**YOUR TASK**:
As soon as the line containing "Clarinetto basso (47, 660)" appears in the material below, start returning lines exactly, and end with the line containing "[Italiano] (55, 2561)".

**TASK INPUTS**:
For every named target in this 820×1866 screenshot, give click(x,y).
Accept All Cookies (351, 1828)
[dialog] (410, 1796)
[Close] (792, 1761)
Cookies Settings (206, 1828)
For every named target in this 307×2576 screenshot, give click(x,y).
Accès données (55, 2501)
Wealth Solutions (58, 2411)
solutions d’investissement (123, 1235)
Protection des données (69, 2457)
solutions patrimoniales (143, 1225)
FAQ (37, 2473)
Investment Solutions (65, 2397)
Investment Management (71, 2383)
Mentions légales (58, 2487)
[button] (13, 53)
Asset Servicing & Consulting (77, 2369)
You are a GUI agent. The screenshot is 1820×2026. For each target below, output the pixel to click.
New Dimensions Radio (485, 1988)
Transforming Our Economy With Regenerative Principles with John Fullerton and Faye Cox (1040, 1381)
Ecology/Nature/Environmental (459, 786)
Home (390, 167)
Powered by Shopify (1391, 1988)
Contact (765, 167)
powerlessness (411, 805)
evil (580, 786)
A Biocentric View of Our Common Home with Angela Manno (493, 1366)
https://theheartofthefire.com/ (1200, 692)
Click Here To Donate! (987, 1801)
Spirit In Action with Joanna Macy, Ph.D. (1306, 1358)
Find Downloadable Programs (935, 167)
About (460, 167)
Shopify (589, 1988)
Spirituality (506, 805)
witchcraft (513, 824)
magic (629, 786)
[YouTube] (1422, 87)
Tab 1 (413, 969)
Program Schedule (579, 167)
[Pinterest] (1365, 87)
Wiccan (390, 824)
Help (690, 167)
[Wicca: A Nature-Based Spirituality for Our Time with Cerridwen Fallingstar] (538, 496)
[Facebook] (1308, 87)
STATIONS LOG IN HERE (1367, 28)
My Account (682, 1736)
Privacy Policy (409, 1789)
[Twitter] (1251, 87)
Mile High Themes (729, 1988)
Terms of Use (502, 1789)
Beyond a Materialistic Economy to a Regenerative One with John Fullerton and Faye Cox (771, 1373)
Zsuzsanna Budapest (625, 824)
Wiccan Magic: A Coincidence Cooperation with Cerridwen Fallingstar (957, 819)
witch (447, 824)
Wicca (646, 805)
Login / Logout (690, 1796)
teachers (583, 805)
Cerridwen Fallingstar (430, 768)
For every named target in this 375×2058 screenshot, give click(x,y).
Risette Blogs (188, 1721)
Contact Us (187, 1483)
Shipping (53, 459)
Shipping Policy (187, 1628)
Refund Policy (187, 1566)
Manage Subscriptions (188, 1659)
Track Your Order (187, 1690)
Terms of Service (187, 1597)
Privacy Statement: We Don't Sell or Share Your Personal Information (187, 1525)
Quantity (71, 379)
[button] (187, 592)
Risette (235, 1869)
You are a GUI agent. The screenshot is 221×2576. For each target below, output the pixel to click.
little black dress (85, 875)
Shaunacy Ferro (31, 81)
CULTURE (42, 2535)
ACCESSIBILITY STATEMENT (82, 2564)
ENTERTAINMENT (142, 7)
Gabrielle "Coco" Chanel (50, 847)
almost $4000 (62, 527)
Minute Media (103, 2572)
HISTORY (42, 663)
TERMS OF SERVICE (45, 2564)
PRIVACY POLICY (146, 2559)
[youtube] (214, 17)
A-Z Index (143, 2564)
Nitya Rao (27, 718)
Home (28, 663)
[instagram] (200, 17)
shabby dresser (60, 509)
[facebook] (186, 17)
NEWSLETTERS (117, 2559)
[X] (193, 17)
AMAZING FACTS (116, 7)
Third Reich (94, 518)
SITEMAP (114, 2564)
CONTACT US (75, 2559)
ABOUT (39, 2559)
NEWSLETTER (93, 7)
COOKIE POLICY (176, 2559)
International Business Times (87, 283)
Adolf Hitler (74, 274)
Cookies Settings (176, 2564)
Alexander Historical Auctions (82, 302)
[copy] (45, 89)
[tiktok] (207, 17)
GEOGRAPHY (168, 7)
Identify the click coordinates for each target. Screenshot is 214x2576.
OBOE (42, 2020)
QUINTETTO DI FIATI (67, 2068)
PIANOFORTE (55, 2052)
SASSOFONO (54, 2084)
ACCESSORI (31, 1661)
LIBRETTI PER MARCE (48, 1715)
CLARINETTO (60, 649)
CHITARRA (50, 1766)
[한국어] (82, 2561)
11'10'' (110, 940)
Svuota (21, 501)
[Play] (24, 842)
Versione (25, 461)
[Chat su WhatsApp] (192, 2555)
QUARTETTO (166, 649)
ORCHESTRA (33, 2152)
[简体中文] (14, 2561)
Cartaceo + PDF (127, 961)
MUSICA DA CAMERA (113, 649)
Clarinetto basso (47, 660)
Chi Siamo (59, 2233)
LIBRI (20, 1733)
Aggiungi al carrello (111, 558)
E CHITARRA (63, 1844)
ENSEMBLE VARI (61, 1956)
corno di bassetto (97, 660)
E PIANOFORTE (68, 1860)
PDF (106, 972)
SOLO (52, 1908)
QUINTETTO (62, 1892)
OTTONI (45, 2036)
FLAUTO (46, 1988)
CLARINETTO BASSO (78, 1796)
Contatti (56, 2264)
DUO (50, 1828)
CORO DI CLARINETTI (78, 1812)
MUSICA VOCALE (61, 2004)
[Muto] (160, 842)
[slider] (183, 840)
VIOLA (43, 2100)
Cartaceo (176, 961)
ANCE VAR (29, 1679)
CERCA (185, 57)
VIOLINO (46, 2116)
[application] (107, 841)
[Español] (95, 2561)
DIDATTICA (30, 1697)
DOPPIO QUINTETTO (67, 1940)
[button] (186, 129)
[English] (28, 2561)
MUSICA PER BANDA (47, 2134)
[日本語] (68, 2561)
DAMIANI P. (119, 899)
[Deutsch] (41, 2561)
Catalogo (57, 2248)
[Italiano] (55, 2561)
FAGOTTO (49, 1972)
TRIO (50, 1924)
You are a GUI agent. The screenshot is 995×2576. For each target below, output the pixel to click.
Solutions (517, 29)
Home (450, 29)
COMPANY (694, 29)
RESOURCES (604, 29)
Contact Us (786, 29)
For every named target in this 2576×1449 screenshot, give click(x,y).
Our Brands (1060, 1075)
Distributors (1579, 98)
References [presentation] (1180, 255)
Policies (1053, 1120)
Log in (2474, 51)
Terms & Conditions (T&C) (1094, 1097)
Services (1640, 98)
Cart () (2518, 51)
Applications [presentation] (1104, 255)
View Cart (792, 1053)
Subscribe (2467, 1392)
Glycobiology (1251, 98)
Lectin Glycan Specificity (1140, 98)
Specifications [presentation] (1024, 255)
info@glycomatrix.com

**RESULT FOR THIS EXERCISE**:
Clarinetto basso (47, 660)
Chi Siamo (59, 2233)
LIBRI (20, 1733)
Aggiungi al carrello (111, 558)
E CHITARRA (63, 1844)
ENSEMBLE VARI (61, 1956)
corno di bassetto (97, 660)
E PIANOFORTE (68, 1860)
PDF (106, 972)
SOLO (52, 1908)
QUINTETTO (62, 1892)
OTTONI (45, 2036)
FLAUTO (46, 1988)
CLARINETTO BASSO (78, 1796)
Contatti (56, 2264)
DUO (50, 1828)
CORO DI CLARINETTI (78, 1812)
MUSICA VOCALE (61, 2004)
[Muto] (160, 842)
[slider] (183, 840)
VIOLA (43, 2100)
Cartaceo (176, 961)
ANCE VAR (29, 1679)
CERCA (185, 57)
VIOLINO (46, 2116)
[application] (107, 841)
[Español] (95, 2561)
DIDATTICA (30, 1697)
DOPPIO QUINTETTO (67, 1940)
[button] (186, 129)
[English] (28, 2561)
MUSICA PER BANDA (47, 2134)
[日本語] (68, 2561)
DAMIANI P. (119, 899)
[Deutsch] (41, 2561)
Catalogo (57, 2248)
[Italiano] (55, 2561)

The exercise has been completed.